»»

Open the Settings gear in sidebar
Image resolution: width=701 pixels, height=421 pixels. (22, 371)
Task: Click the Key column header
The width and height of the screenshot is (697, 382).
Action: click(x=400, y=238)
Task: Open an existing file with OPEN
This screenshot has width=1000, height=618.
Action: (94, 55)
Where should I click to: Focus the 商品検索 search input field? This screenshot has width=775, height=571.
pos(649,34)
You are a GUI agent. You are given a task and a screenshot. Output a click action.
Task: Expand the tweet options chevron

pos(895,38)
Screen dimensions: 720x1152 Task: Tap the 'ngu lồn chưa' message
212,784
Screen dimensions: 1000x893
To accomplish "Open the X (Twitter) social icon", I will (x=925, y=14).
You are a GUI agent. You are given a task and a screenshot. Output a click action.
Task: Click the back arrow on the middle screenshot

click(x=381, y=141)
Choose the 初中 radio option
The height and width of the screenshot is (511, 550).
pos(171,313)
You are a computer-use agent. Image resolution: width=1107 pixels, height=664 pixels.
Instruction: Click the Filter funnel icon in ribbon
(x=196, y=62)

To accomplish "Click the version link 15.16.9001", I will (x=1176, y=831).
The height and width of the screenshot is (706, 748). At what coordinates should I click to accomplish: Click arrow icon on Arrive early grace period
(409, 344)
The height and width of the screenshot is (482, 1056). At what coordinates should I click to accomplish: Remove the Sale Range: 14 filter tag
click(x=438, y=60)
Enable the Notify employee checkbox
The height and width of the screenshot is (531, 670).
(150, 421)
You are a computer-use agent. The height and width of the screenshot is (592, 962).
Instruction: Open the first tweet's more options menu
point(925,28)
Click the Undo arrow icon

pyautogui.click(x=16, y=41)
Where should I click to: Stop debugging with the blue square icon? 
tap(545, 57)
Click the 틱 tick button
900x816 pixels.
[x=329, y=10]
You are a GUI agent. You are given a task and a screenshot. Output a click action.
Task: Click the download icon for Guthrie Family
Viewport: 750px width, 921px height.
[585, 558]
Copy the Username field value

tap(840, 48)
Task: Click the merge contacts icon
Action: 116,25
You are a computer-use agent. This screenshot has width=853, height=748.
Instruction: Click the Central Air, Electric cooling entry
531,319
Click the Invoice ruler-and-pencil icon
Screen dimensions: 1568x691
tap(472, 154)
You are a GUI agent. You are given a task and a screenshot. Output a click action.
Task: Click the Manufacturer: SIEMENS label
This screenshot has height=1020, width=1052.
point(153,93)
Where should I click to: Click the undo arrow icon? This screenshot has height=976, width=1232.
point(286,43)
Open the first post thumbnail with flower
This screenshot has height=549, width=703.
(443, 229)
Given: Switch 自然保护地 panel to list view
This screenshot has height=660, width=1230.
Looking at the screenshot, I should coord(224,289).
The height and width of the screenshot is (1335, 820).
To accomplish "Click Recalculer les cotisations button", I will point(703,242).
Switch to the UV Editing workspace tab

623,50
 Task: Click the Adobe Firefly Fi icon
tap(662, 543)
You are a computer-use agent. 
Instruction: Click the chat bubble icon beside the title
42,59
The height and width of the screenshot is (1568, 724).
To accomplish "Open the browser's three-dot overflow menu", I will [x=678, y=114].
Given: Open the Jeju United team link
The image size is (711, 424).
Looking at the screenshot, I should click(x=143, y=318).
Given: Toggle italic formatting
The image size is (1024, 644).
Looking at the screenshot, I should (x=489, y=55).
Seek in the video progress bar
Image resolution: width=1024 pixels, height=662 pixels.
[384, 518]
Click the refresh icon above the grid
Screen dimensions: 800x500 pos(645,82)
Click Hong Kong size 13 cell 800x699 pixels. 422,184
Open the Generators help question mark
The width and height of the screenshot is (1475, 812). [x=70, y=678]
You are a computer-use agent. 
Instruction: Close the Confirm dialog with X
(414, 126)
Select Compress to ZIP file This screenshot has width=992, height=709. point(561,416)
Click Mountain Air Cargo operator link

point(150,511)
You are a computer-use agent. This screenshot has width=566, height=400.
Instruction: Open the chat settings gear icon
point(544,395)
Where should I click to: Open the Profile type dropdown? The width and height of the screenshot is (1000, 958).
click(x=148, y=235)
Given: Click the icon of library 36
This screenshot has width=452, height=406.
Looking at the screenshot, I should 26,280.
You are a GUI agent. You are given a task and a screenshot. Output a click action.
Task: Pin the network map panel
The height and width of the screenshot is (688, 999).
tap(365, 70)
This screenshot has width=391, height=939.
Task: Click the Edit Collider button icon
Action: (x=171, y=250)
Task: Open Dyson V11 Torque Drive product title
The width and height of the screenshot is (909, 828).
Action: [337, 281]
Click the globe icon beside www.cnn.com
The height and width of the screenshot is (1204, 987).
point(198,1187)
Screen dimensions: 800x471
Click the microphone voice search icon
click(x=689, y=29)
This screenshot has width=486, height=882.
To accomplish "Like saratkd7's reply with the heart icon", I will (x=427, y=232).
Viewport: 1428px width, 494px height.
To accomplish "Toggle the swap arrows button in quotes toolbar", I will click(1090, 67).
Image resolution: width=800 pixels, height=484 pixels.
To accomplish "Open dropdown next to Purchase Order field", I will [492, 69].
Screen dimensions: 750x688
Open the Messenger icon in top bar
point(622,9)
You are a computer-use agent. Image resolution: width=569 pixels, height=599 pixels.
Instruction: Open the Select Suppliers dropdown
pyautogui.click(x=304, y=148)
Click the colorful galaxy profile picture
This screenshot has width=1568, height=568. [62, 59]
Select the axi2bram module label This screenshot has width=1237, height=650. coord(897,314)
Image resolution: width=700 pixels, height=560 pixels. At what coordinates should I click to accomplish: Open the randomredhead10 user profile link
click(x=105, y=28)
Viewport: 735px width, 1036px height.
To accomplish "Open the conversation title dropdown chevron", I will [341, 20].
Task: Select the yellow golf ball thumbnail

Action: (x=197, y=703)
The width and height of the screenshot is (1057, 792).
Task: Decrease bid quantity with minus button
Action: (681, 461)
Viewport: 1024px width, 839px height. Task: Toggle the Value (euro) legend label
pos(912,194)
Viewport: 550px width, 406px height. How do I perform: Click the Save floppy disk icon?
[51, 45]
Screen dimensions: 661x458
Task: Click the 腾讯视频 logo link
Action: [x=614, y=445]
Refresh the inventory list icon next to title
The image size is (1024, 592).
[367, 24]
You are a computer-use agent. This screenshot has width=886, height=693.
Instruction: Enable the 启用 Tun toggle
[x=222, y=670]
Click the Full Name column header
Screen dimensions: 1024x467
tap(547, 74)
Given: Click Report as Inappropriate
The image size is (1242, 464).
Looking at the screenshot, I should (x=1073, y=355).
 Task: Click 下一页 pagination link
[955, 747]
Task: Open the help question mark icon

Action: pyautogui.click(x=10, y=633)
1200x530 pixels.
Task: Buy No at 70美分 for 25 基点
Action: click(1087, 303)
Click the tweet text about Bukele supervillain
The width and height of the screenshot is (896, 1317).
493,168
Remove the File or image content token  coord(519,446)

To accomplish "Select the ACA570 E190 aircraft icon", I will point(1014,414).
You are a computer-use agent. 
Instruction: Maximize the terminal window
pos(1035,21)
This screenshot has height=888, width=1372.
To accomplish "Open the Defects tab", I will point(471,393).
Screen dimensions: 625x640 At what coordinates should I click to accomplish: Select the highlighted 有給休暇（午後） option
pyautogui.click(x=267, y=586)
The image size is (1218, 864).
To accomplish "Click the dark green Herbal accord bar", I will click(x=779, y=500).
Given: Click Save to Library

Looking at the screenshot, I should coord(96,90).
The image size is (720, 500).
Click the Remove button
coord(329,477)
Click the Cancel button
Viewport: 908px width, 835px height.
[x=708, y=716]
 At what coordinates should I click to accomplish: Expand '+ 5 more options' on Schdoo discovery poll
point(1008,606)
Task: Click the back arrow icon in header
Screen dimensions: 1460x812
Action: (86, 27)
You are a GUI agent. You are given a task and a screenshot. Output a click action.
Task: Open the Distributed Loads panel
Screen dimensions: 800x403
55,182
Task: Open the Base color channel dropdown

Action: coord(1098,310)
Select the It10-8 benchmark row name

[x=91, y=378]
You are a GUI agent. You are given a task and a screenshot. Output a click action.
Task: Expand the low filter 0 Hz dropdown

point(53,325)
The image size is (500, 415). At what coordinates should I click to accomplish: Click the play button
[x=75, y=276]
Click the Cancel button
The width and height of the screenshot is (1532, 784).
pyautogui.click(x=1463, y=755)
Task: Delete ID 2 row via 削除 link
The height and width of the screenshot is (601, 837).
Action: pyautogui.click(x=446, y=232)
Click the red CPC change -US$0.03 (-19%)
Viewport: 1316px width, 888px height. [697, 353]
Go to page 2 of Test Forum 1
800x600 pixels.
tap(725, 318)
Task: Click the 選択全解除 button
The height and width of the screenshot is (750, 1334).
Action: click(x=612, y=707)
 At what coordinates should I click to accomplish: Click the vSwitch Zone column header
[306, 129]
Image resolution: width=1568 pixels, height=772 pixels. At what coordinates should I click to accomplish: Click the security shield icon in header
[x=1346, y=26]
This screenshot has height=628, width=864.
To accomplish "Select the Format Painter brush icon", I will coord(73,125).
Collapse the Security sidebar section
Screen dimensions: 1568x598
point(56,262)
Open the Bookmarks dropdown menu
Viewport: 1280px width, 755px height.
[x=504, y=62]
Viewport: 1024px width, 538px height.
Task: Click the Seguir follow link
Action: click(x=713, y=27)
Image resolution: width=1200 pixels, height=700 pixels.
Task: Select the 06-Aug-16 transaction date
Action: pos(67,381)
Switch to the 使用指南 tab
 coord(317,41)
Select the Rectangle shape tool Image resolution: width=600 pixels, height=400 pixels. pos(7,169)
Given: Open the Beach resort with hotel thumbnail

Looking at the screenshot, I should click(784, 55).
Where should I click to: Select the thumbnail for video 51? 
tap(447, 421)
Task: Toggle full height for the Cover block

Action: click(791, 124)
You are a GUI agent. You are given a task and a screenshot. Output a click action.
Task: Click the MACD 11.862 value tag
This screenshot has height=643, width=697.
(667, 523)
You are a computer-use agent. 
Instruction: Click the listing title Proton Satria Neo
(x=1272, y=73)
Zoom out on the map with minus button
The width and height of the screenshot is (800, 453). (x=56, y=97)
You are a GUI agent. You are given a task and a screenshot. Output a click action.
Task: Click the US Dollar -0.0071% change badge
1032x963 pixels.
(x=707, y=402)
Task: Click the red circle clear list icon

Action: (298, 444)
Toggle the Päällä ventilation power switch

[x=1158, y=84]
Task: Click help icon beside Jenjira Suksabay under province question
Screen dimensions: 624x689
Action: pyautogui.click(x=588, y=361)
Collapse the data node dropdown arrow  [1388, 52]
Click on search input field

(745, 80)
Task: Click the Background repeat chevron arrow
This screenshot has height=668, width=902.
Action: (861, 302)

««

What you need to do: In the listing above, find the line holding "Screen dimensions: 1000x893" and the line holding "Click the 틱 tick button", then output those two lines and every line between them exactly.

Task answer:
Screen dimensions: 1000x893
To accomplish "Open the X (Twitter) social icon", I will (x=925, y=14).
You are a GUI agent. You are given a task and a screenshot. Output a click action.
Task: Click the back arrow on the middle screenshot

click(x=381, y=141)
Choose the 初中 radio option
The height and width of the screenshot is (511, 550).
pos(171,313)
You are a computer-use agent. Image resolution: width=1107 pixels, height=664 pixels.
Instruction: Click the Filter funnel icon in ribbon
(x=196, y=62)

To accomplish "Click the version link 15.16.9001", I will (x=1176, y=831).
The height and width of the screenshot is (706, 748). At what coordinates should I click to accomplish: Click arrow icon on Arrive early grace period
(409, 344)
The height and width of the screenshot is (482, 1056). At what coordinates should I click to accomplish: Remove the Sale Range: 14 filter tag
click(x=438, y=60)
Enable the Notify employee checkbox
The height and width of the screenshot is (531, 670).
(150, 421)
You are a computer-use agent. The height and width of the screenshot is (592, 962).
Instruction: Open the first tweet's more options menu
point(925,28)
Click the Undo arrow icon

pyautogui.click(x=16, y=41)
Where should I click to: Stop debugging with the blue square icon? 
tap(545, 57)
Click the 틱 tick button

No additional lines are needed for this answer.